## [What needs to be done]
Using the data below, return every line that holds the word "computer".

Source records:
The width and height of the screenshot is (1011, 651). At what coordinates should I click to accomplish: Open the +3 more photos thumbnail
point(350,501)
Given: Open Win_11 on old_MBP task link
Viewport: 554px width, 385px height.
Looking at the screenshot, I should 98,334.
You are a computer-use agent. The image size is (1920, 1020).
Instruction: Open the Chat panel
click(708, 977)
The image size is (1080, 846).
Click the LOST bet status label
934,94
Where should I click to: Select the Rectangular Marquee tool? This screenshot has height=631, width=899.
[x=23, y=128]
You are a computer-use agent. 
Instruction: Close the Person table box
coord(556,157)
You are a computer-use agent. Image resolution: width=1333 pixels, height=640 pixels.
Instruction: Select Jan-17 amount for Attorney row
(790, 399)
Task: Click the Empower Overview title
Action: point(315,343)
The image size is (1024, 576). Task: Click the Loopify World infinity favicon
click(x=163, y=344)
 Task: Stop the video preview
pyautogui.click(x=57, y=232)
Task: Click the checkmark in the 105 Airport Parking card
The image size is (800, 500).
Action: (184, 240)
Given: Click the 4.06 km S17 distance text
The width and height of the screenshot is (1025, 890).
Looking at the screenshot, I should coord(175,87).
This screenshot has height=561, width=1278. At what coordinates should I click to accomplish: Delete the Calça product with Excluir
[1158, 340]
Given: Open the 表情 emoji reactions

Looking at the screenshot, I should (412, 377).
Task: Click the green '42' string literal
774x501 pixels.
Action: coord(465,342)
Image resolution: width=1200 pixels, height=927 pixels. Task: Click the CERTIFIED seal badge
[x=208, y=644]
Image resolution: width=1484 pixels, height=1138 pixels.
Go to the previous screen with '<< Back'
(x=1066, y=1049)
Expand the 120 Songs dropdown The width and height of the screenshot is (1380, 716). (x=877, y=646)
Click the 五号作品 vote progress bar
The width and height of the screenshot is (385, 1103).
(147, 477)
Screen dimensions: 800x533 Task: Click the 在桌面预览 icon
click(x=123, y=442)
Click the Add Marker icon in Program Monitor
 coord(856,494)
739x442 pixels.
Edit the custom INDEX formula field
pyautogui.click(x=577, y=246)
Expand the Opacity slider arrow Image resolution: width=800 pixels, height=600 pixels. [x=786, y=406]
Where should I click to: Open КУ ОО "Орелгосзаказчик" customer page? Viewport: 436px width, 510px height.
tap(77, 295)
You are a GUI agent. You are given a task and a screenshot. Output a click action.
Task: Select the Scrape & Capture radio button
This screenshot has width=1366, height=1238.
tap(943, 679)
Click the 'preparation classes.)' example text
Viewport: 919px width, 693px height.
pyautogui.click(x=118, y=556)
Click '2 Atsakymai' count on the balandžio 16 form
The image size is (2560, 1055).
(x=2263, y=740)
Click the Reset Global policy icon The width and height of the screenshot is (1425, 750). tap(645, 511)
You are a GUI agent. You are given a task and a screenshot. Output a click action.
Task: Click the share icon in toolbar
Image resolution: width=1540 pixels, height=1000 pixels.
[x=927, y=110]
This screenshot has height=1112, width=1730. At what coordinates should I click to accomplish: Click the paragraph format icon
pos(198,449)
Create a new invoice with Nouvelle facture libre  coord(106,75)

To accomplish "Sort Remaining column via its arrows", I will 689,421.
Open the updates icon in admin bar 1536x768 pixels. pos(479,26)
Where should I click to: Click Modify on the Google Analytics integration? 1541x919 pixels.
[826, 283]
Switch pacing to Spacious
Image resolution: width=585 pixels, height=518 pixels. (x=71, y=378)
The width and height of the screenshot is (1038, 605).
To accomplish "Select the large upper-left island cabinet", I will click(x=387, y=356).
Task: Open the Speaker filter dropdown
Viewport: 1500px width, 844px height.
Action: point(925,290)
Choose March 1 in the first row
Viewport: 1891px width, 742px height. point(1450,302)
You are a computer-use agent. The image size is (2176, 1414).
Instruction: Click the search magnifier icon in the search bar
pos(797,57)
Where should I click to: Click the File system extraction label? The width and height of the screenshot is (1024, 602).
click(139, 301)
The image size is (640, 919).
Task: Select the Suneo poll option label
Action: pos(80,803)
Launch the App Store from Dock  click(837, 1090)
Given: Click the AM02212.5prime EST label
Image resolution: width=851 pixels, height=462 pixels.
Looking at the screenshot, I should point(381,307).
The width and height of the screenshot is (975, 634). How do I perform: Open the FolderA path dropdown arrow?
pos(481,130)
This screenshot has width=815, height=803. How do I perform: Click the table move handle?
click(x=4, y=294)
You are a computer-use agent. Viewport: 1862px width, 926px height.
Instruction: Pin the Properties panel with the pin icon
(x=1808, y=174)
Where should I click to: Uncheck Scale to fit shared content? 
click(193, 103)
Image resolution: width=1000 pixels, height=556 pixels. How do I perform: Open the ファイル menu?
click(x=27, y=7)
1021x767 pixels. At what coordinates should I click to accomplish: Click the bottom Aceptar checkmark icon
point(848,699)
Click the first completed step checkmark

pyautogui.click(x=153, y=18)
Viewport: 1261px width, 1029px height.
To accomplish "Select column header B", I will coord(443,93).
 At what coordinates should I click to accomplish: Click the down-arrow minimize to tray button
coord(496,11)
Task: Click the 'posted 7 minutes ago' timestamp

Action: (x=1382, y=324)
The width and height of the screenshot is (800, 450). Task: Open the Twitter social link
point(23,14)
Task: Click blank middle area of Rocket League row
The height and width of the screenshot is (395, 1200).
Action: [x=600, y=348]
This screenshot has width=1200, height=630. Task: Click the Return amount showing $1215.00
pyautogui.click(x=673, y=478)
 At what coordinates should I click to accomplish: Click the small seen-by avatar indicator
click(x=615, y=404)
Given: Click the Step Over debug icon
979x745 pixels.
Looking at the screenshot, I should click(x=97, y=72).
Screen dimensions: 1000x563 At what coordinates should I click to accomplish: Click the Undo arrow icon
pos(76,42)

## [Result]
You are a computer-use agent. The image size is (1920, 1020).
You are a computer-use agent. 
You are a computer-use agent. Image resolution: width=1333 pixels, height=640 pixels.
You are a computer-use agent. The image size is (2176, 1414).
You are a computer-use agent. Viewport: 1862px width, 926px height.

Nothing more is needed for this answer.